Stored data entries

§ §

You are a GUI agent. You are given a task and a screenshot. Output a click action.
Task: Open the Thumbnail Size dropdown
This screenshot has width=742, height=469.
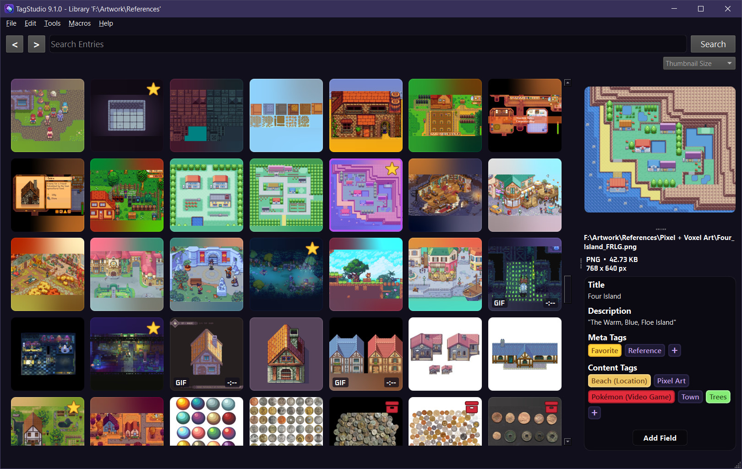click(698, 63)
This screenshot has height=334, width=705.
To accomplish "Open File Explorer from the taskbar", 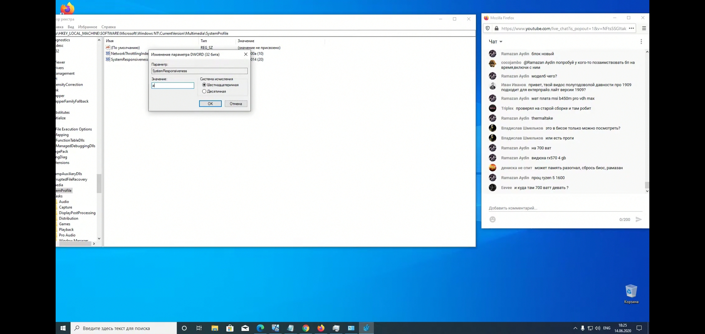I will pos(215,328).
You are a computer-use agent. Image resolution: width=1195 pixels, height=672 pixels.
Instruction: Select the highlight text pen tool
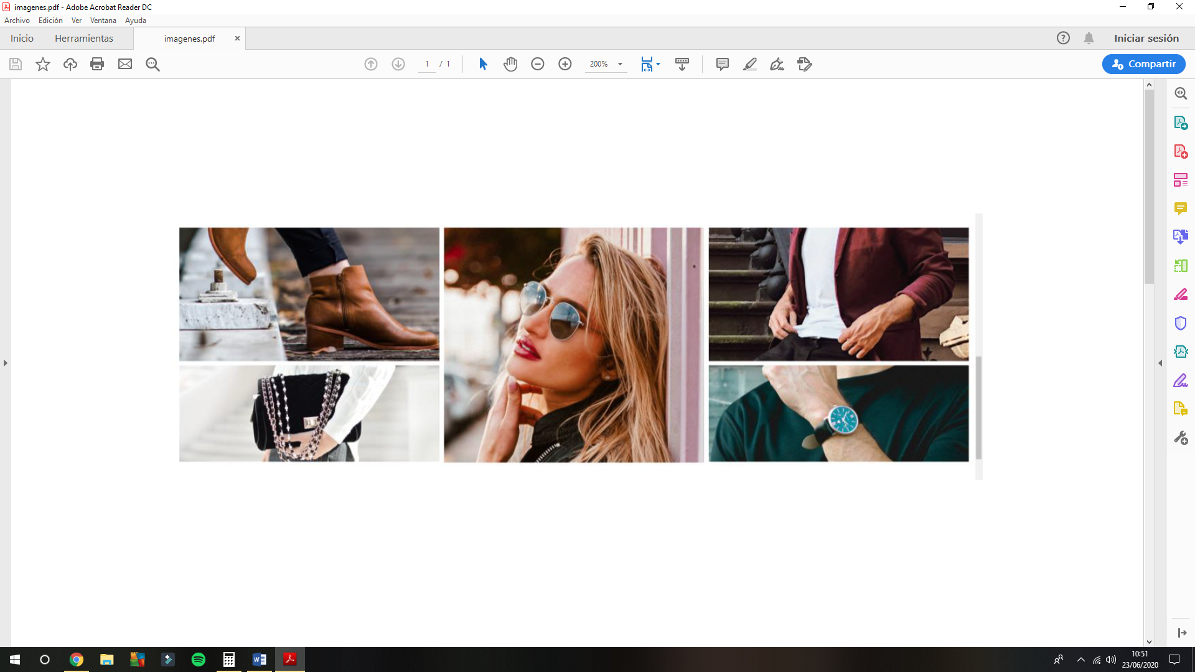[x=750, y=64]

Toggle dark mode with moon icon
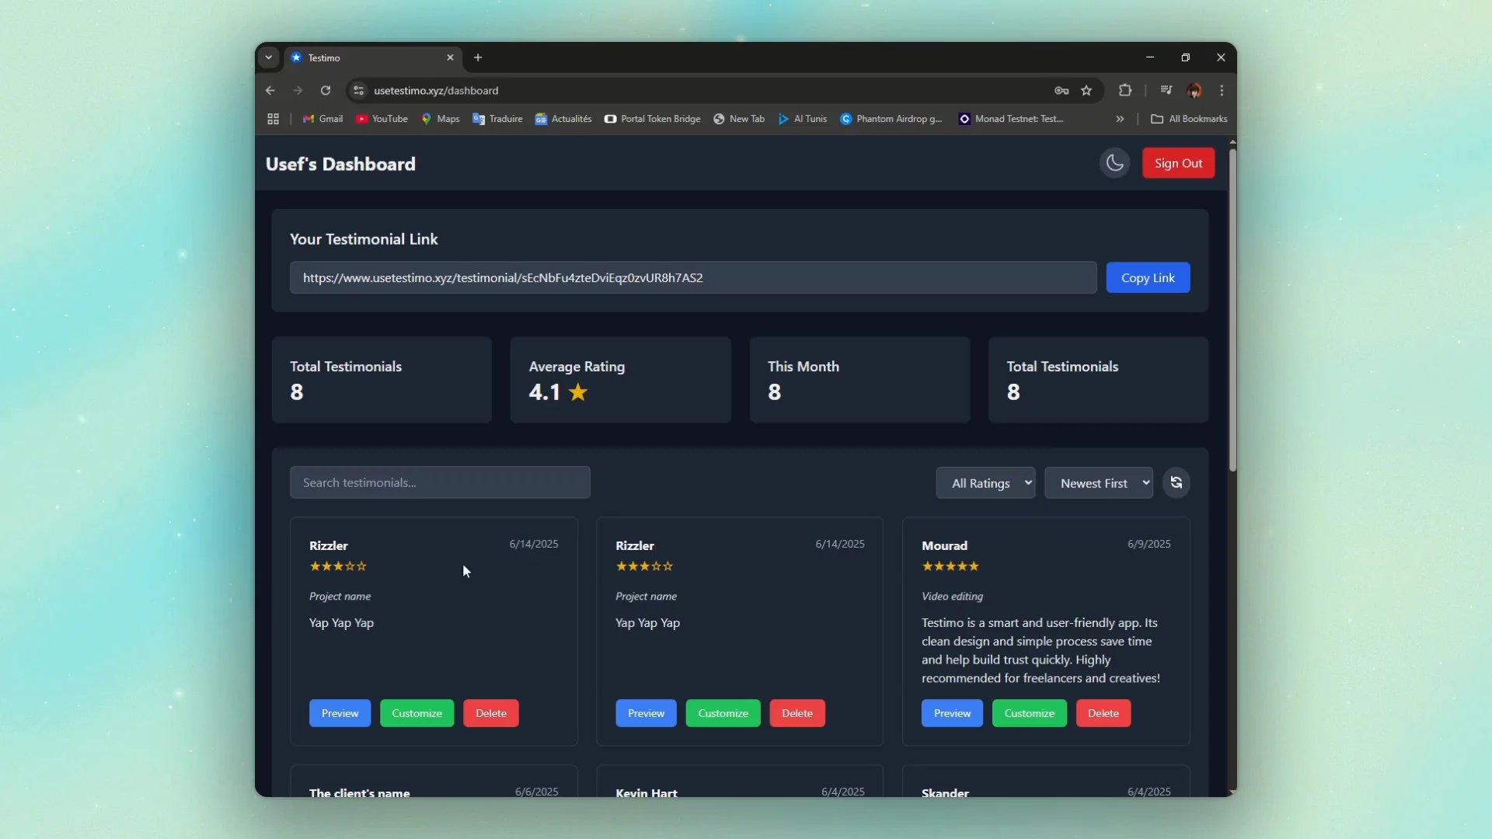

§ §

## EXERCISE DESCRIPTION
Please work out how many lines above carry "agent", writing only the result.

## SOLVED EXERCISE
2